CSA NA – FDA Approved – REMS (N) – Can Ship
How Does It Work
Omalizumab, Xolair is a recombinant DNA IgG monoclonal antibody which blocks the high-affinity IgE receptor on mast cells and basophils. Decreasing bound IgE, the activation and release of allergic response mediators is reduced. Serum free IgE levels and the number of high-affinity IgE receptors are decreased. Long-term treatment in patients with allergic asthma showed a decrease in asthma exacerbations and corticosteroid usage. The mechanism by which these effects of omalizumab result in an improvement of chronic idiopathic urticaria symptoms is unknown.
Indications For Use
Asthma; Chronic Idiopathic Urticaria
Before starting Omalizumab, Xolair makes sure your physician is aware of any allergies or medications you currently take, if you are high risk for parasitic helminth infections, are pregnant, or breastfeeding.

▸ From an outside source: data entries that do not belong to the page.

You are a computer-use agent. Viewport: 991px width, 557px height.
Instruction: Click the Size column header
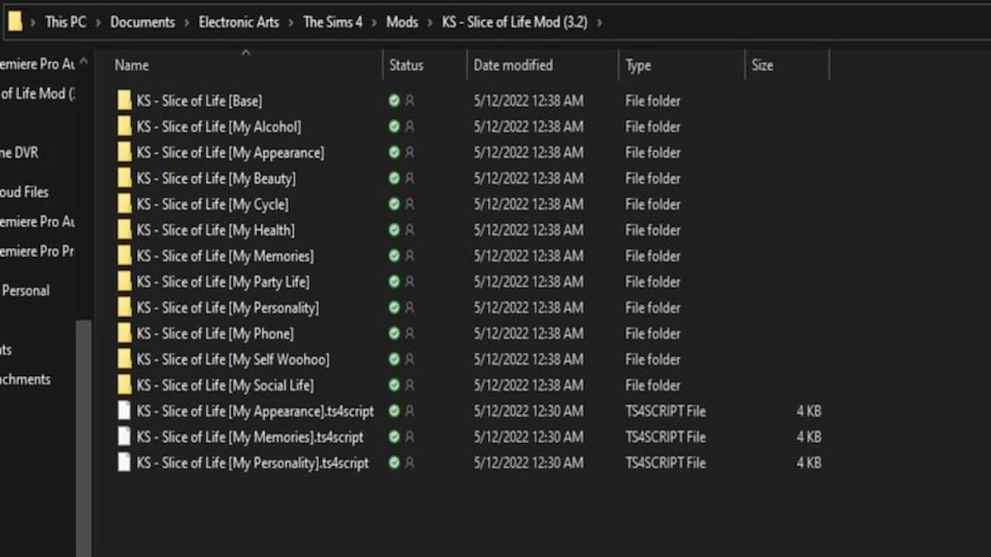[762, 66]
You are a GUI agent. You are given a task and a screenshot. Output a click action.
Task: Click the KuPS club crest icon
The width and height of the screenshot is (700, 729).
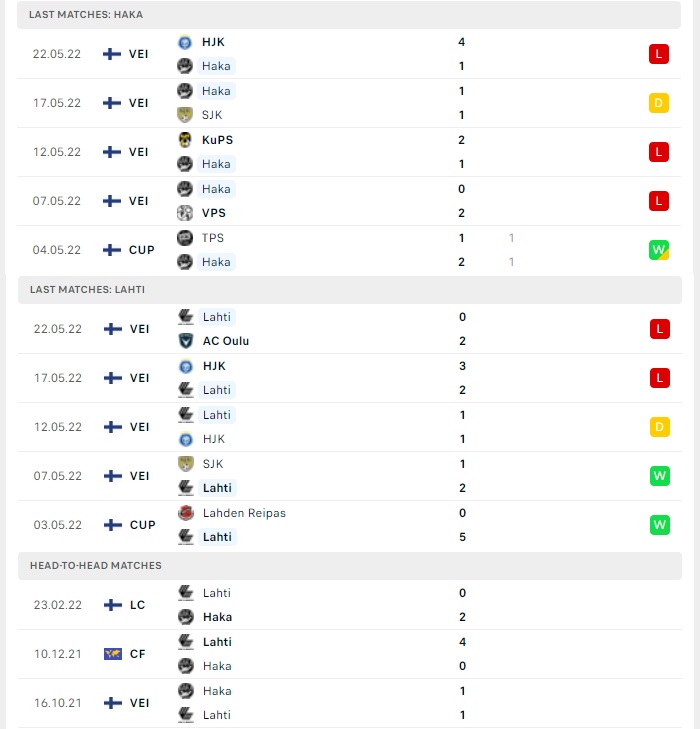(x=185, y=140)
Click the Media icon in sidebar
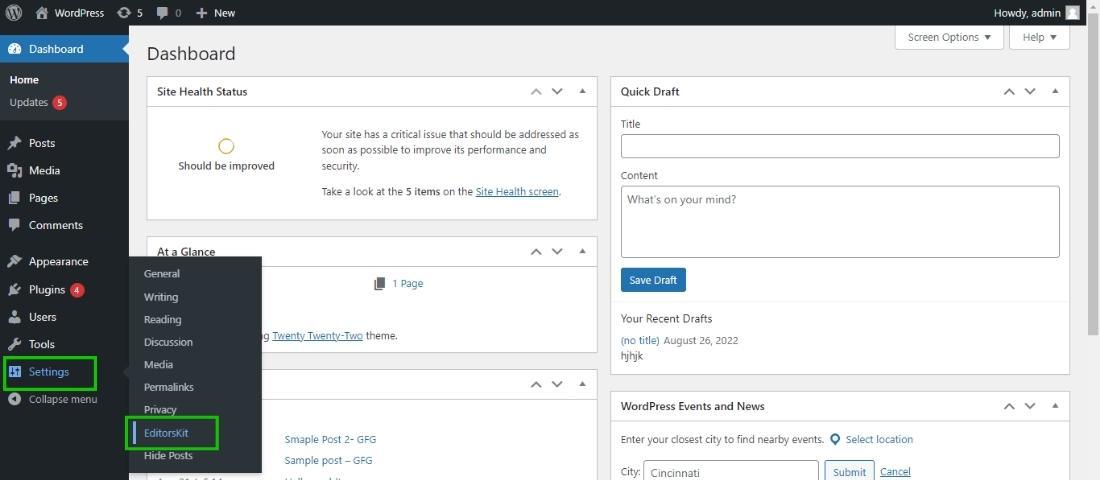The height and width of the screenshot is (480, 1100). [x=14, y=171]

Omalizumab, Xolair use has been associated with rare but serious adverse events such as cerebrovascular effects, eosinophilia, vasculitis, fever, arthralgia, rash, hypersensitivity reactions, and malignant neoplasms.

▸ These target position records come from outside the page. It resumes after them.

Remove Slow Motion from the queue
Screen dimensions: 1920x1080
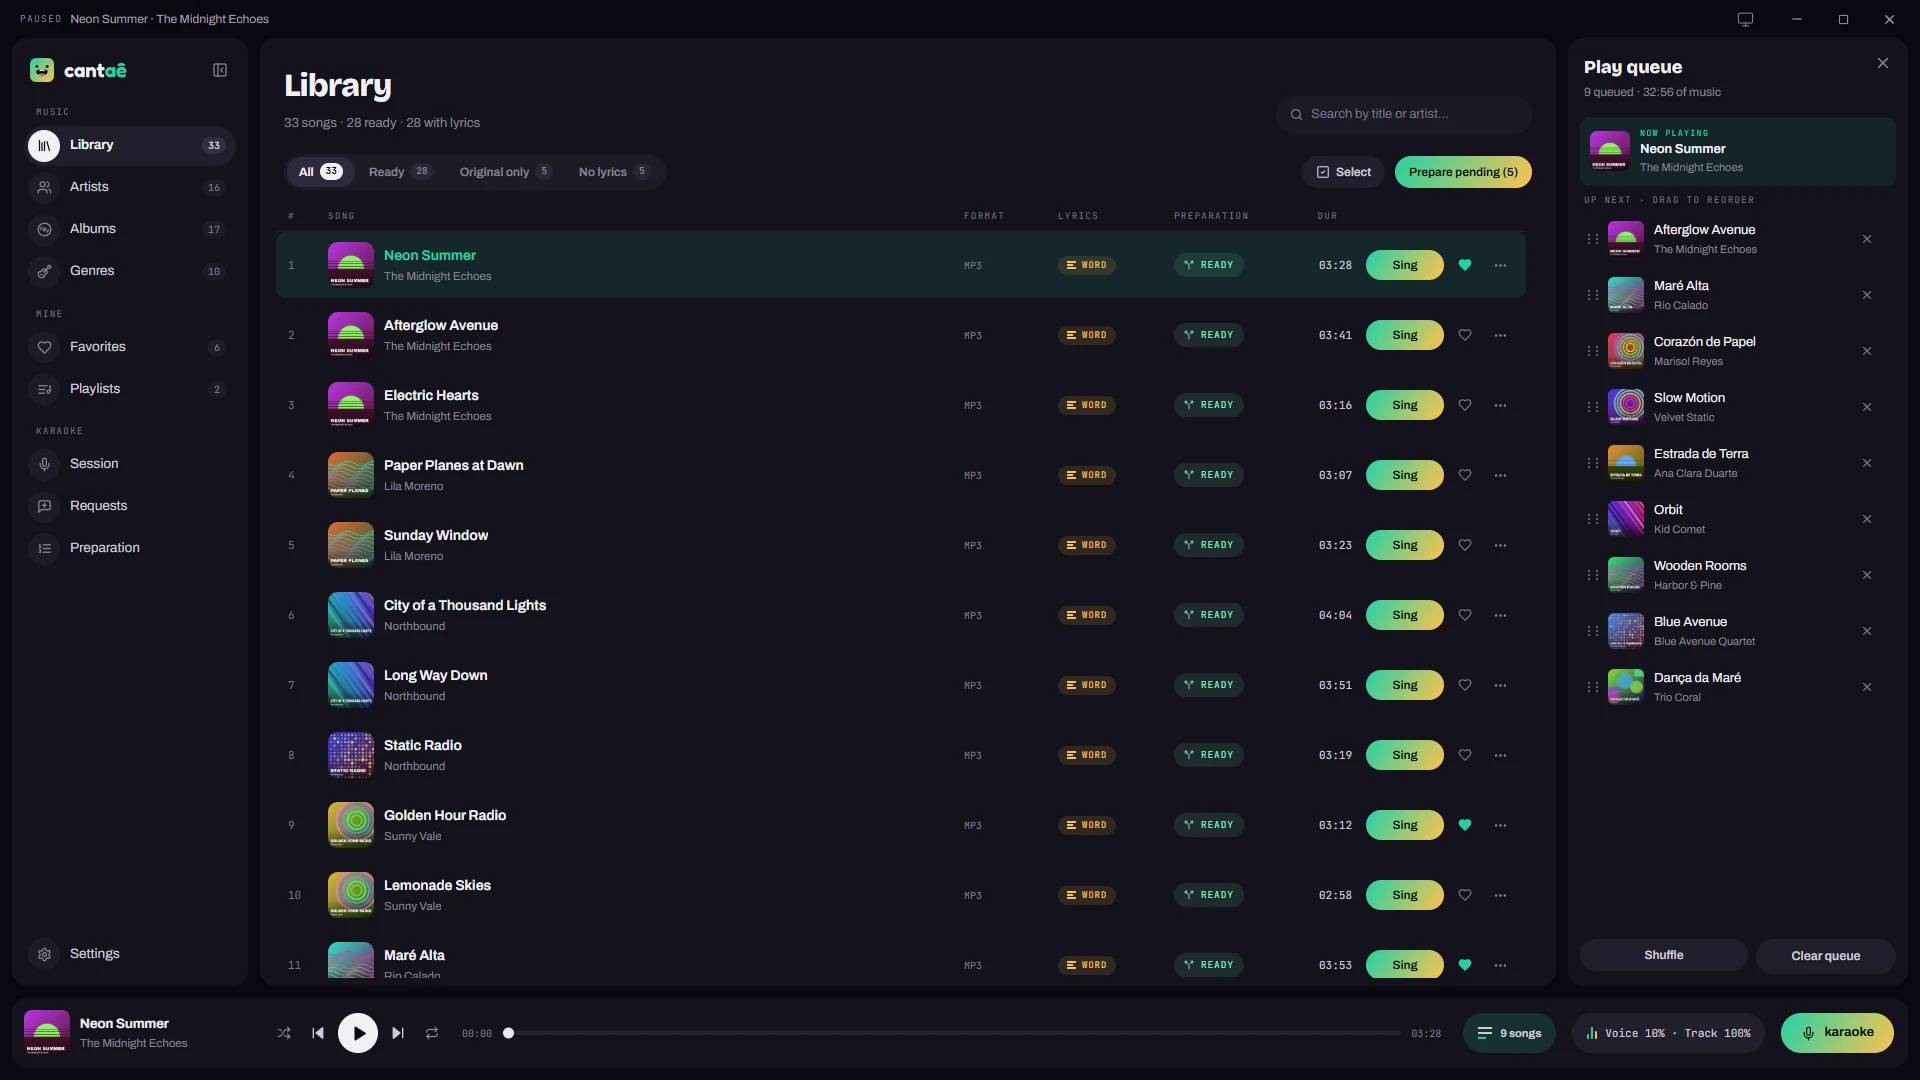click(x=1867, y=407)
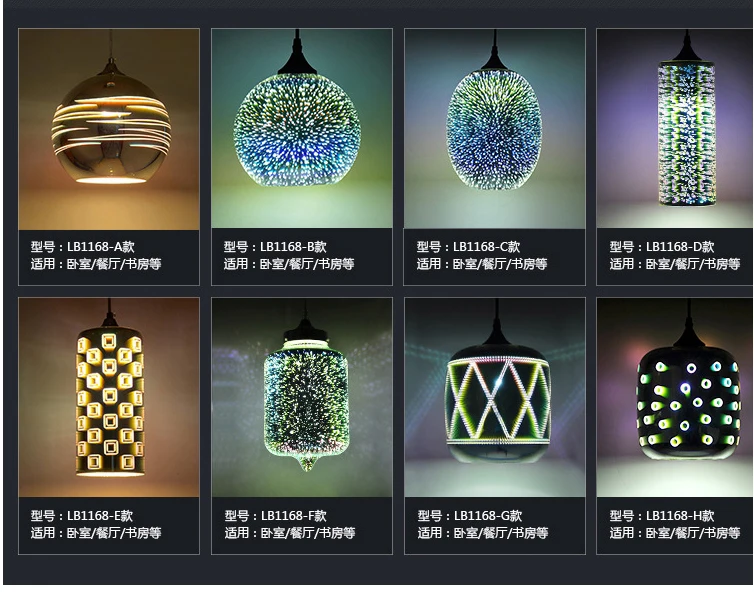
Task: Click the 适用 usage text under LB1168-A
Action: 96,264
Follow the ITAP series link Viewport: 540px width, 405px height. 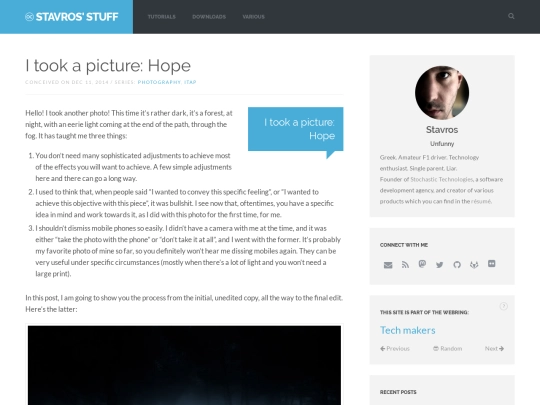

Dose and frequency based on body weight and pre-treatment total IgE serum levels.
Pharmacist Tips On Using
How to Take: Administer via subcutaneous injection. No more than 150mg should be injected in one injection site. Doses over 150mg should be divided into multiple injections of no more than 150mg per injection. Each injection site should be separated by ≥1 inch. Injections may take 5 to 10 seconds to administer (solution is slightly viscous). Administer only under direct medical supervision and observe patient for 2 hours after the first 3 injections and 30 minutes after subsequent injections or in accordance with individual institution policies and procedures. Store under refrigeration at 2°C to 8°C (36°F to 46°F) in the original carton and protect from direct sunlight.

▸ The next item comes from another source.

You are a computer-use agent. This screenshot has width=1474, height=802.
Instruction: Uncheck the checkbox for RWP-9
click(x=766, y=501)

You Need to Avoid: Do not inject into moles, scars, bruises, tender areas, or broken skin. Do not freeze the product.
Headache, injection site reaction, pain, arthralgia, nasopharyngitis, sinusitis
Note this is not a complete list
Frequently Asked Questions
I am having breakthrough symptoms, what do I do?
Use a rescue inhaler such as salbutamol as per the asthma action plan for immediate relief. Omalizumab therapy has not been shown to alleviate acute asthma exacerbations; do not use to treat acute bronchospasm, status asthmaticus, or other allergic conditions.